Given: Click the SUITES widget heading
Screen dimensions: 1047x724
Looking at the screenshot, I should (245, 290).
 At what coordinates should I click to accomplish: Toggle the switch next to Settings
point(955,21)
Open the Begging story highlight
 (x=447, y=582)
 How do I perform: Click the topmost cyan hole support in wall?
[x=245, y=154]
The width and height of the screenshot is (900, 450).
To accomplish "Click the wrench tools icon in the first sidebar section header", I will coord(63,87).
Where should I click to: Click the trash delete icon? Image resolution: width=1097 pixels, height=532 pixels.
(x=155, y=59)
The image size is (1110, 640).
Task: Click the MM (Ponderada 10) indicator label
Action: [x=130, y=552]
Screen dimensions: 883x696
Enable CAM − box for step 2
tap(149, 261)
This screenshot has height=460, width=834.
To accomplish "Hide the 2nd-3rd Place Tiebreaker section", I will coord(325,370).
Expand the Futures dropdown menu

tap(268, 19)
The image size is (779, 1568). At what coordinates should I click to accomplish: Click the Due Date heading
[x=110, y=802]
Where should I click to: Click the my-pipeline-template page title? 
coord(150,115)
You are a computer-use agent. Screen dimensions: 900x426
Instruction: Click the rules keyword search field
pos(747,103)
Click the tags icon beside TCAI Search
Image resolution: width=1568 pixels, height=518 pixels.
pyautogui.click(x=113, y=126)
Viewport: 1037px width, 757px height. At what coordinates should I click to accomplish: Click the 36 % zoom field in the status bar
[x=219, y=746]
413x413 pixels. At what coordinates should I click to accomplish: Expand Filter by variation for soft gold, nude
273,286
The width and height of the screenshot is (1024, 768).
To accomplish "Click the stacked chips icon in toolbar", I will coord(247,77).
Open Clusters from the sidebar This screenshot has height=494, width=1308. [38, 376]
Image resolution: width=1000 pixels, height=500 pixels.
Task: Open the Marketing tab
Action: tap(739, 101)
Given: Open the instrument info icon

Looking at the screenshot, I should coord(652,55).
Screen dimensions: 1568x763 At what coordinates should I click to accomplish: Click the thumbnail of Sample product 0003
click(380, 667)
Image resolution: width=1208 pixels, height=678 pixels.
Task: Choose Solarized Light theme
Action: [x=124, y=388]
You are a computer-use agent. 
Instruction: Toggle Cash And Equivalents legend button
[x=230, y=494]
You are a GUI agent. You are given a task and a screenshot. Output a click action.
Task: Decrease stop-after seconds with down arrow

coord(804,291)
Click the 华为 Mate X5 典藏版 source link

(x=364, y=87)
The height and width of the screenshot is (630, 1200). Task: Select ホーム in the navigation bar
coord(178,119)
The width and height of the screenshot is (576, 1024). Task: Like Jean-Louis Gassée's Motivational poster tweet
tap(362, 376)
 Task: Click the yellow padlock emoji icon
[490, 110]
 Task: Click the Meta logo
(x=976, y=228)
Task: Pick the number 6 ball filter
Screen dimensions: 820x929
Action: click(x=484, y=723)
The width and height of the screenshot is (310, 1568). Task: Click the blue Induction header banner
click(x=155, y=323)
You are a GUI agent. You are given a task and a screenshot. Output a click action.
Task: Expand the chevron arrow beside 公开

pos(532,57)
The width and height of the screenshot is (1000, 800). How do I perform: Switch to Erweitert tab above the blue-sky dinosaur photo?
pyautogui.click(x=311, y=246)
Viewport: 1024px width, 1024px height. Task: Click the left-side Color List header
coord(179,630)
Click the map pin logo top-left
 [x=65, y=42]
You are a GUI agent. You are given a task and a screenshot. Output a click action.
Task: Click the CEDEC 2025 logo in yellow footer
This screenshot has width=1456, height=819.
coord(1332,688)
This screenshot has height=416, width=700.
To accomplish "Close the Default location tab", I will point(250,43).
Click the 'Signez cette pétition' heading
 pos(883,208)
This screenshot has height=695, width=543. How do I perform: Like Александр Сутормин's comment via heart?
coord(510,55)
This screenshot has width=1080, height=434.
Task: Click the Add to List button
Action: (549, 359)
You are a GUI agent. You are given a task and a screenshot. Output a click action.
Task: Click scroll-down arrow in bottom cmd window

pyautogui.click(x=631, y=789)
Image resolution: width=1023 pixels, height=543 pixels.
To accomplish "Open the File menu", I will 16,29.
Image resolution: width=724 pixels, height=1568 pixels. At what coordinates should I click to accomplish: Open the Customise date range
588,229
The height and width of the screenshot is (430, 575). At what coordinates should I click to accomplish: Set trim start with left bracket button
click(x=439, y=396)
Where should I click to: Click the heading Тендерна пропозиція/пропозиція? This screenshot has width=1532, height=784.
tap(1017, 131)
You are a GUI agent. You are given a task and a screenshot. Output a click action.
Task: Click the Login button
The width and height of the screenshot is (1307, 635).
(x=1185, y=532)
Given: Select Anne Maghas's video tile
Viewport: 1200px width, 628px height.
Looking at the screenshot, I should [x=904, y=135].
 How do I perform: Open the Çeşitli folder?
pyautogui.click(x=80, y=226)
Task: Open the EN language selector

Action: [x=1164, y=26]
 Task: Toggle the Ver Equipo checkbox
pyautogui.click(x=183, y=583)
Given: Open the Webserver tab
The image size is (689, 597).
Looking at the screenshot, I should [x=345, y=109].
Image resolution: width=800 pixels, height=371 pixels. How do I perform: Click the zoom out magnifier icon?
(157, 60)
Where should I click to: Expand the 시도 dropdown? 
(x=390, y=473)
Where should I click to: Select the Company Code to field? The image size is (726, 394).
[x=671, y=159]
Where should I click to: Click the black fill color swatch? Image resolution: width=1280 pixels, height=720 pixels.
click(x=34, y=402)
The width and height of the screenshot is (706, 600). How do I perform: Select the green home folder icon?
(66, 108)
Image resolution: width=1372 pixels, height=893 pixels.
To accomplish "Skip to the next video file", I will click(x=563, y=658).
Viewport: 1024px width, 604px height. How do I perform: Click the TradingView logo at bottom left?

### WORK ITEM
Set all of the records down again, exactly as they stand.

### ANSWER SPACE
Given: Click the SUITES widget heading
Screen dimensions: 1047x724
Looking at the screenshot, I should (245, 290).
 At what coordinates should I click to accomplish: Toggle the switch next to Settings
point(955,21)
Open the Begging story highlight
 (x=447, y=582)
 How do I perform: Click the topmost cyan hole support in wall?
[x=245, y=154]
The width and height of the screenshot is (900, 450).
To accomplish "Click the wrench tools icon in the first sidebar section header", I will coord(63,87).
Where should I click to: Click the trash delete icon? Image resolution: width=1097 pixels, height=532 pixels.
(x=155, y=59)
The image size is (1110, 640).
Task: Click the MM (Ponderada 10) indicator label
Action: [x=130, y=552]
Screen dimensions: 883x696
Enable CAM − box for step 2
tap(149, 261)
This screenshot has height=460, width=834.
To accomplish "Hide the 2nd-3rd Place Tiebreaker section", I will coord(325,370).
Expand the Futures dropdown menu

tap(268, 19)
The image size is (779, 1568). At what coordinates should I click to accomplish: Click the Due Date heading
[x=110, y=802]
Where should I click to: Click the my-pipeline-template page title? 
coord(150,115)
You are a computer-use agent. Screen dimensions: 900x426
Instruction: Click the rules keyword search field
pos(747,103)
Click the tags icon beside TCAI Search
Image resolution: width=1568 pixels, height=518 pixels.
pyautogui.click(x=113, y=126)
Viewport: 1037px width, 757px height. At what coordinates should I click to accomplish: Click the 36 % zoom field in the status bar
[x=219, y=746]
413x413 pixels. At what coordinates should I click to accomplish: Expand Filter by variation for soft gold, nude
273,286
The width and height of the screenshot is (1024, 768).
To accomplish "Click the stacked chips icon in toolbar", I will coord(247,77).
Open Clusters from the sidebar This screenshot has height=494, width=1308. [38, 376]
Image resolution: width=1000 pixels, height=500 pixels.
Task: Open the Marketing tab
Action: tap(739, 101)
Given: Open the instrument info icon

Looking at the screenshot, I should coord(652,55).
Screen dimensions: 1568x763 At what coordinates should I click to accomplish: Click the thumbnail of Sample product 0003
click(380, 667)
Image resolution: width=1208 pixels, height=678 pixels.
Task: Choose Solarized Light theme
Action: [x=124, y=388]
You are a computer-use agent. 
Instruction: Toggle Cash And Equivalents legend button
[x=230, y=494]
You are a GUI agent. You are given a task and a screenshot. Output a click action.
Task: Decrease stop-after seconds with down arrow

coord(804,291)
Click the 华为 Mate X5 典藏版 source link

(x=364, y=87)
The height and width of the screenshot is (630, 1200). Task: Select ホーム in the navigation bar
coord(178,119)
The width and height of the screenshot is (576, 1024). Task: Like Jean-Louis Gassée's Motivational poster tweet
tap(362, 376)
 Task: Click the yellow padlock emoji icon
[490, 110]
 Task: Click the Meta logo
(x=976, y=228)
Task: Pick the number 6 ball filter
Screen dimensions: 820x929
Action: click(x=484, y=723)
The width and height of the screenshot is (310, 1568). Task: Click the blue Induction header banner
click(x=155, y=323)
You are a GUI agent. You are given a task and a screenshot. Output a click action.
Task: Expand the chevron arrow beside 公开

pos(532,57)
The width and height of the screenshot is (1000, 800). How do I perform: Switch to Erweitert tab above the blue-sky dinosaur photo?
pyautogui.click(x=311, y=246)
Viewport: 1024px width, 1024px height. Task: Click the left-side Color List header
coord(179,630)
Click the map pin logo top-left
 [x=65, y=42]
You are a GUI agent. You are given a task and a screenshot. Output a click action.
Task: Click the CEDEC 2025 logo in yellow footer
This screenshot has width=1456, height=819.
coord(1332,688)
This screenshot has height=416, width=700.
To accomplish "Close the Default location tab", I will point(250,43).
Click the 'Signez cette pétition' heading
 pos(883,208)
This screenshot has height=695, width=543. How do I perform: Like Александр Сутормин's comment via heart?
coord(510,55)
This screenshot has width=1080, height=434.
Task: Click the Add to List button
Action: (549, 359)
You are a GUI agent. You are given a task and a screenshot. Output a click action.
Task: Click scroll-down arrow in bottom cmd window

pyautogui.click(x=631, y=789)
Image resolution: width=1023 pixels, height=543 pixels.
To accomplish "Open the File menu", I will 16,29.
Image resolution: width=724 pixels, height=1568 pixels. At what coordinates should I click to accomplish: Open the Customise date range
588,229
The height and width of the screenshot is (430, 575). At what coordinates should I click to accomplish: Set trim start with left bracket button
click(x=439, y=396)
Where should I click to: Click the heading Тендерна пропозиція/пропозиція? This screenshot has width=1532, height=784.
tap(1017, 131)
You are a GUI agent. You are given a task and a screenshot. Output a click action.
Task: Click the Login button
The width and height of the screenshot is (1307, 635).
(x=1185, y=532)
Given: Select Anne Maghas's video tile
Viewport: 1200px width, 628px height.
Looking at the screenshot, I should [x=904, y=135].
 How do I perform: Open the Çeşitli folder?
pyautogui.click(x=80, y=226)
Task: Open the EN language selector

Action: [x=1164, y=26]
 Task: Toggle the Ver Equipo checkbox
pyautogui.click(x=183, y=583)
Given: Open the Webserver tab
The image size is (689, 597).
Looking at the screenshot, I should [x=345, y=109].
Image resolution: width=800 pixels, height=371 pixels. How do I perform: Click the zoom out magnifier icon?
(157, 60)
Where should I click to: Expand the 시도 dropdown? 
(x=390, y=473)
Where should I click to: Select the Company Code to field? The image size is (726, 394).
[x=671, y=159]
Where should I click to: Click the black fill color swatch? Image resolution: width=1280 pixels, height=720 pixels.
click(x=34, y=402)
The width and height of the screenshot is (706, 600). How do I perform: Select the green home folder icon?
(66, 108)
Image resolution: width=1372 pixels, height=893 pixels.
To accomplish "Skip to the next video file", I will click(x=563, y=658).
Viewport: 1024px width, 604px height. How do I perform: Click the TradingView logo at bottom left?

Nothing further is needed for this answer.